Stored records
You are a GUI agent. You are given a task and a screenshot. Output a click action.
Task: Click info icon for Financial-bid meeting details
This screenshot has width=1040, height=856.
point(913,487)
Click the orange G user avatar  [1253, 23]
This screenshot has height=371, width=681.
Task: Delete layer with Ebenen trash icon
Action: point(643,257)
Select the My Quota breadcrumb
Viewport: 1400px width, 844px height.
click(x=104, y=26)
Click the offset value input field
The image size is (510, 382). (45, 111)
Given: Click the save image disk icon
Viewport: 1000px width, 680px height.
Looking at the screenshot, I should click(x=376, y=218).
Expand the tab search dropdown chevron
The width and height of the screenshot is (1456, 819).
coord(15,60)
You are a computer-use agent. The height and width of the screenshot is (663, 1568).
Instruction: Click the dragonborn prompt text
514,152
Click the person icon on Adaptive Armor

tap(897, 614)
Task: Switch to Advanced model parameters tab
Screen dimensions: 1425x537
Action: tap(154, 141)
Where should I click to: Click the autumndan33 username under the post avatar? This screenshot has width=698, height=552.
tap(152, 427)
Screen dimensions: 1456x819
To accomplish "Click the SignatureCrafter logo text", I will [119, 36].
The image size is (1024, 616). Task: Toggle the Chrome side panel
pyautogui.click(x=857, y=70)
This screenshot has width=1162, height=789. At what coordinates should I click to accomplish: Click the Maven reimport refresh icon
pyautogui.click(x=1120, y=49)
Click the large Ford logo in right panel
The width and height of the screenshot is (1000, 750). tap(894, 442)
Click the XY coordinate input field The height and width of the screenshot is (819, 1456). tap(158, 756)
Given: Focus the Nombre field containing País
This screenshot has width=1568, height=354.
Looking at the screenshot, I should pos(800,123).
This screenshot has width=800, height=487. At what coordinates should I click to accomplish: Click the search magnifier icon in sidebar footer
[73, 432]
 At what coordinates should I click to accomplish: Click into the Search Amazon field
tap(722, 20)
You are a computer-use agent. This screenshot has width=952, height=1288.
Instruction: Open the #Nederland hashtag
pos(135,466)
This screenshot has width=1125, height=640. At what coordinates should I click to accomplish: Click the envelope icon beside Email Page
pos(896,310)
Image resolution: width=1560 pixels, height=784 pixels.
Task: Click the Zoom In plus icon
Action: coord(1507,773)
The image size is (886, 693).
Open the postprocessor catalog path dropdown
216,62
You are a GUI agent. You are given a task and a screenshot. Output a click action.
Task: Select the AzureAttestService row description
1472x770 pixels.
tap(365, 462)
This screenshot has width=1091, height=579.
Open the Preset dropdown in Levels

#### Aim:
Rewrite these lines with "Which point should I click for:" in place of every "At what coordinates should I click to accomplish:", and keep everything else the same.

#### Correct response:
You are a GUI agent. You are given a task and a screenshot. Output a click action.
Task: Click info icon for Financial-bid meeting details
This screenshot has width=1040, height=856.
point(913,487)
Click the orange G user avatar  [1253, 23]
This screenshot has height=371, width=681.
Task: Delete layer with Ebenen trash icon
Action: point(643,257)
Select the My Quota breadcrumb
Viewport: 1400px width, 844px height.
click(x=104, y=26)
Click the offset value input field
The image size is (510, 382). (45, 111)
Given: Click the save image disk icon
Viewport: 1000px width, 680px height.
Looking at the screenshot, I should click(x=376, y=218).
Expand the tab search dropdown chevron
The width and height of the screenshot is (1456, 819).
coord(15,60)
You are a computer-use agent. The height and width of the screenshot is (663, 1568).
Instruction: Click the dragonborn prompt text
514,152
Click the person icon on Adaptive Armor

tap(897, 614)
Task: Switch to Advanced model parameters tab
Screen dimensions: 1425x537
Action: tap(154, 141)
Where should I click to: Click the autumndan33 username under the post avatar? This screenshot has width=698, height=552.
tap(152, 427)
Screen dimensions: 1456x819
To accomplish "Click the SignatureCrafter logo text", I will [119, 36].
The image size is (1024, 616). Task: Toggle the Chrome side panel
pyautogui.click(x=857, y=70)
This screenshot has width=1162, height=789. Which point should I click for: Click the Maven reimport refresh icon
pyautogui.click(x=1120, y=49)
Click the large Ford logo in right panel
The width and height of the screenshot is (1000, 750). tap(894, 442)
Click the XY coordinate input field The height and width of the screenshot is (819, 1456). tap(158, 756)
Given: Focus the Nombre field containing País
This screenshot has width=1568, height=354.
Looking at the screenshot, I should pos(800,123).
This screenshot has width=800, height=487. Which point should I click for: Click the search magnifier icon in sidebar footer
[73, 432]
 Which point should I click for: Click into the Search Amazon field
tap(722, 20)
You are a computer-use agent. This screenshot has width=952, height=1288.
Instruction: Open the #Nederland hashtag
pos(135,466)
This screenshot has width=1125, height=640. Which point should I click for: Click the envelope icon beside Email Page
pos(896,310)
Image resolution: width=1560 pixels, height=784 pixels.
Task: Click the Zoom In plus icon
Action: coord(1507,773)
The image size is (886, 693).
Open the postprocessor catalog path dropdown
216,62
You are a GUI agent. You are given a task and a screenshot. Output a click action.
Task: Select the AzureAttestService row description
1472x770 pixels.
tap(365, 462)
This screenshot has width=1091, height=579.
Open the Preset dropdown in Levels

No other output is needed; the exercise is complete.